Robert Bergqvist: Views from the Members
Author: Robert Bergqvist, Chief Economist, SEB Group
The world economy is in a difficult uphill struggle, despite many years of uniquely expansionary and unproven monetary policy. Central banks are continuing along the same well-worn path, but doubts are growing – even at the IMF and BIS – about the effectiveness and impact of this policy on the real economy. Meanwhile global indebtedness is record-high, according to BIS statistics. Threats of sustained lethargic growth – secular stagnation – increase the risk of a new balance sheet recession like the one that occurred in 2008-2009. Central banks are under pressure to continue supporting asset prices, while investors add further portfolio risk to achieve the promised returns.
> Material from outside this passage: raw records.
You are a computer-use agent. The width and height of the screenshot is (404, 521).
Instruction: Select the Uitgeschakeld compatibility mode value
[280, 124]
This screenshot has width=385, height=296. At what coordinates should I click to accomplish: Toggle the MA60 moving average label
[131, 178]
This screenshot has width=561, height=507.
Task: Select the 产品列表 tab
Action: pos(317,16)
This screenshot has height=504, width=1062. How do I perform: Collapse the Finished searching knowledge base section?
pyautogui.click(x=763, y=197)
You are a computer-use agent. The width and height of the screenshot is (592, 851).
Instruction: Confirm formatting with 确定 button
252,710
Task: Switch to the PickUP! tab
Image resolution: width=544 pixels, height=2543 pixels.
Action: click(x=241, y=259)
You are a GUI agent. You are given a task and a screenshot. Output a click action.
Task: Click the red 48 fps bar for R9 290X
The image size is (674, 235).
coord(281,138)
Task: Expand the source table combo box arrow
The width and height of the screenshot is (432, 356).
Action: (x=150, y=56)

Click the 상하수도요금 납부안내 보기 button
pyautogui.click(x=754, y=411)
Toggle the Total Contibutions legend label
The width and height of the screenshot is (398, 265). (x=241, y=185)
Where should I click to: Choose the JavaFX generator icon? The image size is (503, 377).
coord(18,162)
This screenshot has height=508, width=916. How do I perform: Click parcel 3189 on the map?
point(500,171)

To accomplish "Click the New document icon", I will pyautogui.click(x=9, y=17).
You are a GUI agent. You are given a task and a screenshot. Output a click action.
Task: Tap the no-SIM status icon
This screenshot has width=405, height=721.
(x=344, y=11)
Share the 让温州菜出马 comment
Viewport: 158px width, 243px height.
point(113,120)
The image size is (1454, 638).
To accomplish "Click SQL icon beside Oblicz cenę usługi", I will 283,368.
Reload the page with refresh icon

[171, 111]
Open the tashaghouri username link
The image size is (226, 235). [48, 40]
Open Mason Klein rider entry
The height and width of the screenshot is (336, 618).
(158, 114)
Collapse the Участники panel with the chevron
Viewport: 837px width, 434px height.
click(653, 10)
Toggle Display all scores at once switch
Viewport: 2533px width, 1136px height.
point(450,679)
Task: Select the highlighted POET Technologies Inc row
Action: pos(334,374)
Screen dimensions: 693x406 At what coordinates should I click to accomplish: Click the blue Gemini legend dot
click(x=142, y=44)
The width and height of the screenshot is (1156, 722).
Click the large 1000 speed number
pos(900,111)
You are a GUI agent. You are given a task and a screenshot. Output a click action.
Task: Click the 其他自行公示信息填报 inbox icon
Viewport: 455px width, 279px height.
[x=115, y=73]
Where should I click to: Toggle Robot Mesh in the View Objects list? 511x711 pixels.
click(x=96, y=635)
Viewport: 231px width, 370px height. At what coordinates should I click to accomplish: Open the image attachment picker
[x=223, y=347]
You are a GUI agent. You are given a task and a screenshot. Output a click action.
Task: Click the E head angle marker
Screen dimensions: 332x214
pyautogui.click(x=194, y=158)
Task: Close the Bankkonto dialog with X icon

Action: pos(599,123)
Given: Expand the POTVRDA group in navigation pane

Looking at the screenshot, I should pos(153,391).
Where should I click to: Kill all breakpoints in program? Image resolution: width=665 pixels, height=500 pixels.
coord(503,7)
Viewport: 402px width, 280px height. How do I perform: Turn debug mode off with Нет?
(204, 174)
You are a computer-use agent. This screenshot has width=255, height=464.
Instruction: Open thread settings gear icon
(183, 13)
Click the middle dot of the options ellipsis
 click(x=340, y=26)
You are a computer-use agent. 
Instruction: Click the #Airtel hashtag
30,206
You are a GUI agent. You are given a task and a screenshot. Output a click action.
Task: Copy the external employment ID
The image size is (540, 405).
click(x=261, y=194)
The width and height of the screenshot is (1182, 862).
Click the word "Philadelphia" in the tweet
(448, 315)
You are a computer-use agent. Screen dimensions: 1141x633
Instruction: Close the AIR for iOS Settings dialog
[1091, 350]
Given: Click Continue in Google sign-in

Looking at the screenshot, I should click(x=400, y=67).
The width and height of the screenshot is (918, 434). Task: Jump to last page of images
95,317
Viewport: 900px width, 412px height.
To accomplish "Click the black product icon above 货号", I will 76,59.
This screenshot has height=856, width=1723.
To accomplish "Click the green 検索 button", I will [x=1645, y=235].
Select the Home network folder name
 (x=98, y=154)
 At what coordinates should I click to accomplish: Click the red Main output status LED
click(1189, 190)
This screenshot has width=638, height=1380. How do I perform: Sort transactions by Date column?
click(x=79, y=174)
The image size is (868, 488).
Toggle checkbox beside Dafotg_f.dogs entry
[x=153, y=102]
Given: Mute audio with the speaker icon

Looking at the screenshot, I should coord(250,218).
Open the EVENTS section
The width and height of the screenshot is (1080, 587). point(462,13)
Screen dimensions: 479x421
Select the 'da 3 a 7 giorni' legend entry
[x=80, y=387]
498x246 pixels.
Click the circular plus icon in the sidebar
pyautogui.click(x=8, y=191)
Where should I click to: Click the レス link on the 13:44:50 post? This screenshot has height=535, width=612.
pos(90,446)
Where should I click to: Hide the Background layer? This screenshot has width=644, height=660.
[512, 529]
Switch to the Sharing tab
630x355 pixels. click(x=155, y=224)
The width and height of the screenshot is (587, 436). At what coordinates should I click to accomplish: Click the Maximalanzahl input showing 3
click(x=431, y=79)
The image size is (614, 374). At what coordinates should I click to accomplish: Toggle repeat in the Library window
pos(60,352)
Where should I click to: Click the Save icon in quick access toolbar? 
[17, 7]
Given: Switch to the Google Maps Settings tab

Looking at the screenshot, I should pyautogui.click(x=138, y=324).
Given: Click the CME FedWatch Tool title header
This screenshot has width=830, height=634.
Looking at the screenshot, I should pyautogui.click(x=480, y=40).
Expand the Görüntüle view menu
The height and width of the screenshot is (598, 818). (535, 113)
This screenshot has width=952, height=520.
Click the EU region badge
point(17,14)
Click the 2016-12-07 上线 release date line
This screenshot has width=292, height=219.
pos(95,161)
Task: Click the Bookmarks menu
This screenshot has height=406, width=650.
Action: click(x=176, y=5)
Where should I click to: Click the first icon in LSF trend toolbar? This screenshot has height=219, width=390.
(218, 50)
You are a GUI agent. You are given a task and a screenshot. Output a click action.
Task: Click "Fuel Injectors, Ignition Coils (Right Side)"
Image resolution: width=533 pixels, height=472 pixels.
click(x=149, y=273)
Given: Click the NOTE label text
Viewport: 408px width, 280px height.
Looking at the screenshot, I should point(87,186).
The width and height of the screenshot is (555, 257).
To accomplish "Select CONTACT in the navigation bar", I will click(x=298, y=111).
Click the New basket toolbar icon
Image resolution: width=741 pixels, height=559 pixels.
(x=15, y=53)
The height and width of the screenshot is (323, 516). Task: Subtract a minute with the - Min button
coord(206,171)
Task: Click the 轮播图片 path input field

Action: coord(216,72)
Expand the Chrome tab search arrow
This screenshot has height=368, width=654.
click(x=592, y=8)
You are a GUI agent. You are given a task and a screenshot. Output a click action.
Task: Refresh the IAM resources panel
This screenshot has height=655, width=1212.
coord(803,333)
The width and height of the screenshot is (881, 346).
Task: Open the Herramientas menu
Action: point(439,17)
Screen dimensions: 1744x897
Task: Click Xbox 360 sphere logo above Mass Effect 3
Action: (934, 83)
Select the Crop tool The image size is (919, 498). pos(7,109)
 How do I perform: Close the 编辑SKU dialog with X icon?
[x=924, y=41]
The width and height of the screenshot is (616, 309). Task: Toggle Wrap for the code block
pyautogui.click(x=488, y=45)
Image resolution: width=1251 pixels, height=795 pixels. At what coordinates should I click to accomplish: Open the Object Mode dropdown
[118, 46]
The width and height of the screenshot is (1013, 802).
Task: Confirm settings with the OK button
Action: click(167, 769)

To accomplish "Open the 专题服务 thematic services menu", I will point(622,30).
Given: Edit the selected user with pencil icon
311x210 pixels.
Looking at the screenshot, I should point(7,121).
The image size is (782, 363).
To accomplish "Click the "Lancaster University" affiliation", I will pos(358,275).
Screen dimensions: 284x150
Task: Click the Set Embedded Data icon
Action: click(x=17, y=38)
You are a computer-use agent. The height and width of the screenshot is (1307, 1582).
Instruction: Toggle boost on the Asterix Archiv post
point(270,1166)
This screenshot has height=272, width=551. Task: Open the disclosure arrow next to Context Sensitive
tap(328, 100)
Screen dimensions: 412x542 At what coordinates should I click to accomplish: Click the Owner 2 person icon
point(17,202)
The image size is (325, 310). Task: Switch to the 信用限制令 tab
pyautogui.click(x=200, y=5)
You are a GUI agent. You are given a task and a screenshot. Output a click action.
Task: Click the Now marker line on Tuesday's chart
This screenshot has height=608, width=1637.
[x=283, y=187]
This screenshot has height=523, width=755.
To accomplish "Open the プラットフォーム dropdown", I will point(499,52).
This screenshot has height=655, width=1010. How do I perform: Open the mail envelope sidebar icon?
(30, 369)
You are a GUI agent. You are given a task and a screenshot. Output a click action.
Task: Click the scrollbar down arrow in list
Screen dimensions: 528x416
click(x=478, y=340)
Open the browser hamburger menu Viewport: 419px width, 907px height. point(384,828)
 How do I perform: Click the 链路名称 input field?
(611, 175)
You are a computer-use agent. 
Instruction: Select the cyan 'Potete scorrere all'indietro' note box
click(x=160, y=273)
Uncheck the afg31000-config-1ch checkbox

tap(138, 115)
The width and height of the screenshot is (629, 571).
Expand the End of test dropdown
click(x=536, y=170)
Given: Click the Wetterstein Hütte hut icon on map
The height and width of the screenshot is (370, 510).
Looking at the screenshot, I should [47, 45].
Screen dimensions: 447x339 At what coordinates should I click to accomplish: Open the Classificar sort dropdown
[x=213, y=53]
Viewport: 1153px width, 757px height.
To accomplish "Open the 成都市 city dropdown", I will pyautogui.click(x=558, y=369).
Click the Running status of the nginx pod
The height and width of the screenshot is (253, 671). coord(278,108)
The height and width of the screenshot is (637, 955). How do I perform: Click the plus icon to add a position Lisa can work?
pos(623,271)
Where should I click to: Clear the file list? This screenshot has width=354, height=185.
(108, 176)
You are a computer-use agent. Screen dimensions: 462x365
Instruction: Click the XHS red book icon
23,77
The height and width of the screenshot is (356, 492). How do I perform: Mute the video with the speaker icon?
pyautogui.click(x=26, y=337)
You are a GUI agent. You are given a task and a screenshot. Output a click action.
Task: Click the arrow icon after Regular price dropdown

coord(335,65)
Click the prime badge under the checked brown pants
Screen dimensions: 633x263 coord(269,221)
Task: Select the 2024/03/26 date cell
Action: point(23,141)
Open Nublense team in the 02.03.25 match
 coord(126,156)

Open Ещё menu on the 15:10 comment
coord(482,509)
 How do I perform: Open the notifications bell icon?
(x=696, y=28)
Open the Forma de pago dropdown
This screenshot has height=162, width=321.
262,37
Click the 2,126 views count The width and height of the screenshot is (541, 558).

Credit quality is falling and credit risks are rising. Central banks and investors are caught in a downward spiral that might eventually have major consequences in the real economy.
The risks of monetary policy are obvious. Zero or negative interest rate policy and quantitative easing are creating efficiency losses and new problems in the real and financial economy. Economic inequalities are rising. Allocation of financial resources is worsening. Large asset purchases represent ever-larger interventions in the functioning of the market economy. Central banks are aware of – and seemingly accept – these risks in the absence of smart fiscal policy and the presence of asymmetric risks.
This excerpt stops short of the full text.